It’s understandable when considering further data revealed by the study that suggests women who do own STEM businesses report experiencing significantly greater challenges than men. Much of this relates to achieving that all-important work-life balance, with 65% of women saying they struggle with it, compared to just 48% of men. Additionally, 63% of women say they’ve faced obstacles accessing capital for STEM businesses, versus just 40% for men, and 61% of women feel their services are undervalued by customers, while this is only reported by 41% of male entrepreneurs in STEM.
Most commonly, we’re seeing younger women enter STEM fields, with 59% of female entrepreneurs under the age of 45 versus 42% of males of that age; and 27% of female entrepreneurs even being younger than 35. This, notes Salesforce, could be more related to generational disparities than gender, since younger women (and men) are generally more attracted to technology than older.
STEM jobs are growing, and the industry has the potential to yield tremendous profits in the SMB space.

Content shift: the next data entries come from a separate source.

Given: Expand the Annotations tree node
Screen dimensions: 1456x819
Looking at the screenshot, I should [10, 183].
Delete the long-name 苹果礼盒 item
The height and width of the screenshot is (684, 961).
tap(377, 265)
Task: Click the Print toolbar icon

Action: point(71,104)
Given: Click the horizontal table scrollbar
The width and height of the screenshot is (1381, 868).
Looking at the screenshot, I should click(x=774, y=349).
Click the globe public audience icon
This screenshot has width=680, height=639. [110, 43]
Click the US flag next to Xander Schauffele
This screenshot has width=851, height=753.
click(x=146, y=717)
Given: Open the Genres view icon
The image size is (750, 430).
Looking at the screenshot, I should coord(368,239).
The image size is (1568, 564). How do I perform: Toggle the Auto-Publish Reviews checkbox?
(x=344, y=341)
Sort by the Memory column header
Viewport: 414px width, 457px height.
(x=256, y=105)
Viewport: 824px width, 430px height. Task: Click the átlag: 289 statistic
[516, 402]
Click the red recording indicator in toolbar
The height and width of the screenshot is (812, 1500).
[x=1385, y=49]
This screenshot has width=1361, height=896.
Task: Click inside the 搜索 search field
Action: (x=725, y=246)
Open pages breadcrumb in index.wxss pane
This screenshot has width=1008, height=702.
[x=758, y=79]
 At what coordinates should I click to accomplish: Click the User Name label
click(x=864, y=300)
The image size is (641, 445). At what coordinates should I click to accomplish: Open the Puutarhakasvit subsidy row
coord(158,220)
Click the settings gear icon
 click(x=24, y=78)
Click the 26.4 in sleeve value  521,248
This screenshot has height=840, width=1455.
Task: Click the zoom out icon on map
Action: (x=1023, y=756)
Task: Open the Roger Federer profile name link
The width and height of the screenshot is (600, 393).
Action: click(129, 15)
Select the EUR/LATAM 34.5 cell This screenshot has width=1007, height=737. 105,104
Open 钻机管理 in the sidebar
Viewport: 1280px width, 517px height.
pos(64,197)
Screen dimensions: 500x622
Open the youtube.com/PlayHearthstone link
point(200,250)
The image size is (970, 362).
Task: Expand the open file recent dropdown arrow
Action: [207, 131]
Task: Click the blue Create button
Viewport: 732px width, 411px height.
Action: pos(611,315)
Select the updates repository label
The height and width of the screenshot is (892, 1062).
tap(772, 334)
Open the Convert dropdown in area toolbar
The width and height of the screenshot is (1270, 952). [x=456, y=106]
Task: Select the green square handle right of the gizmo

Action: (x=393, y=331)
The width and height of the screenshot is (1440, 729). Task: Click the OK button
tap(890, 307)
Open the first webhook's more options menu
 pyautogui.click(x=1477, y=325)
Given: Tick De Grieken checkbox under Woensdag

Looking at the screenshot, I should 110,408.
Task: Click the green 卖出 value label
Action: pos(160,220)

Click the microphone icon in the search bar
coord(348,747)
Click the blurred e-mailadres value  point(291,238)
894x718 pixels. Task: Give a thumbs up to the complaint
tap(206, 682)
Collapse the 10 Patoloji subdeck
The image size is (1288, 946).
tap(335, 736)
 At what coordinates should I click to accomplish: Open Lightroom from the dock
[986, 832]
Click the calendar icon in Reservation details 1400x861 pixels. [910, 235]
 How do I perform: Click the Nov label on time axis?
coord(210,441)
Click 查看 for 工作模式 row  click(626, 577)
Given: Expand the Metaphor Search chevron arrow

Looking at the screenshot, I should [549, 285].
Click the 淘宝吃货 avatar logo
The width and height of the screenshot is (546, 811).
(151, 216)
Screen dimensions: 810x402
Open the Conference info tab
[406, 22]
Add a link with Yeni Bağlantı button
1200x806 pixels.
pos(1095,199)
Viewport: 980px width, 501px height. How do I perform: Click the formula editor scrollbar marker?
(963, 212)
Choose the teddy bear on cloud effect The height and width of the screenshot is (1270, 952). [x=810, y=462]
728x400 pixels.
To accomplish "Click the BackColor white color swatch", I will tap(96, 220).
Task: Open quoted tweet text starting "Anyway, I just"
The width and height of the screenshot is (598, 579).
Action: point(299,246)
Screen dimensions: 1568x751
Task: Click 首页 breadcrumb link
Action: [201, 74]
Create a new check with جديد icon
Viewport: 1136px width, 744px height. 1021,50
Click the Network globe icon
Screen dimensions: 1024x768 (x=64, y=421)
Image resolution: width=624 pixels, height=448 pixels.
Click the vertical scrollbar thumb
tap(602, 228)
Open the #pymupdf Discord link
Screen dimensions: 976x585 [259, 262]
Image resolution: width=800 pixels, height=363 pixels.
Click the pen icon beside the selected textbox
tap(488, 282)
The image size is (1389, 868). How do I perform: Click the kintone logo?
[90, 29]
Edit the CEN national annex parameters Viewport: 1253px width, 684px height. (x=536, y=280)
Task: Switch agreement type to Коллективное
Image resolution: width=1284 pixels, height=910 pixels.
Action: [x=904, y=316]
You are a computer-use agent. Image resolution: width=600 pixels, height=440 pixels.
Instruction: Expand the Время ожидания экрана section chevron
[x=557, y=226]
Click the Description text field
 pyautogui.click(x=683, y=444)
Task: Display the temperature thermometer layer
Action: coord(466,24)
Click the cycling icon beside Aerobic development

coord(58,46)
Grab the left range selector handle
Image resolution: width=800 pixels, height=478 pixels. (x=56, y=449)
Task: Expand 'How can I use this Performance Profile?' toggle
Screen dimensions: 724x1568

But men, who tend to be more motivated by financial considerations (78%) are more often pursuing STEM-based small businesses than women, who are more motivated by having a good work-life balance (79%) than making money.
But, as Salesforce notes in its report, the increase in efforts to attract women to STEM subjects and careers, along with the democratization of technology, has the ability to level the playing field. “Women and youth,” the report reads, “are poised to irrevocably alter the face of Canadian entrepreneurship in the coming years and decades.”
What SMB Women Want
As noted, women often start their own businesses so they can achieve a better work-life balance. Women are most often the primary caregivers in the home, whether they have a career or not, so female entrepreneurs are presumably looking to achieve this balance by working from home, working flexible hours, or just overall being responsible for their own schedules. Ironically, however, once women start their own businesses, they discover that successfully maintaining this balance is still one of the biggest challenges they face, cited by 52% of respondents.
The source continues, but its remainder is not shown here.